Will Lewis, now the publisher of the Washington Post, was in full crisis mode in 2011. Then an executive at a subsidiary of Rupert Murdoch’s News Corporation, he was an intermediary to the police detectives investigating a British phone-hacking scandal that had placed the company’s journalists and top leaders in legal peril.
For years, reporters at News Corporation’s best-selling British tabloid had landed scoops by paying public officials and illegally listening to the voice mail messages of royals, politicians, celebrities and even a murdered girl. Mr. Lewis was supposed to cooperate with the police, identify wrongdoing and help steer the company through the crisis.

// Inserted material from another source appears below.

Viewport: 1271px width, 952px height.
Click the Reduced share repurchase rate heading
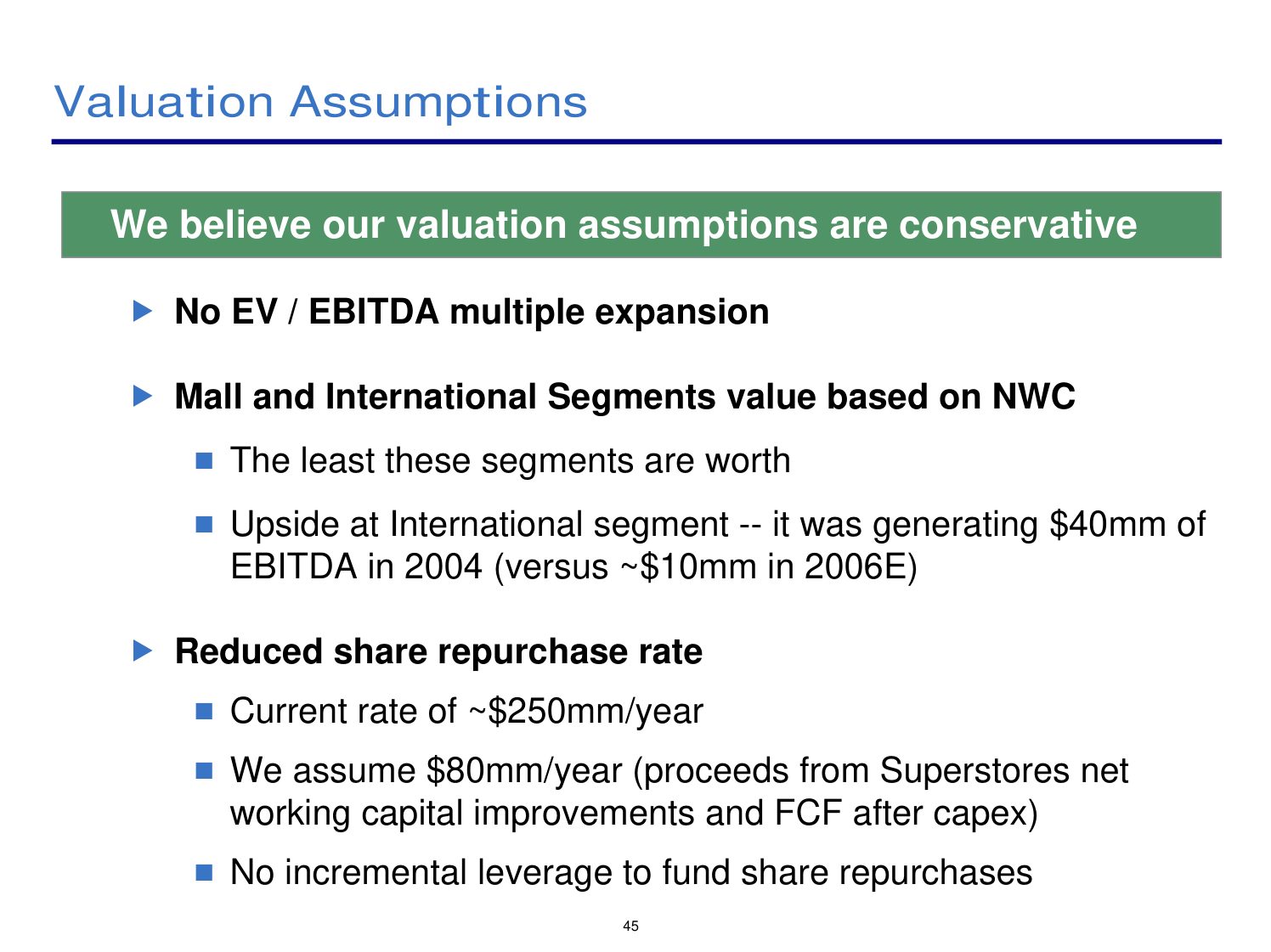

His role, he would later say, was as a force for good. He was “draining the swamp.”
But confidential documents obtained by The New York Times and interviews with people involved in the criminal investigation show that, almost from the beginning, investigators with London’s Metropolitan Police were suspicious of the company’s intentions, and came to view Mr. Lewis as an impediment.
The police suspected that the company was trying to “steer the investigation into a very narrow remit” by pointing the finger at a few journalists “while steering the investigation away from other journalists and editors,” one of the lead detectives wrote in a previously undisclosed internal summary of events.
Scotland Yard detectives were shocked to learn that the company had deleted millions of internal emails, despite notices from a lawyer for an alleged phone hacking victim and the police explicitly asking that any documents related to the investigation be preserved, according to police records and interviews with investigators.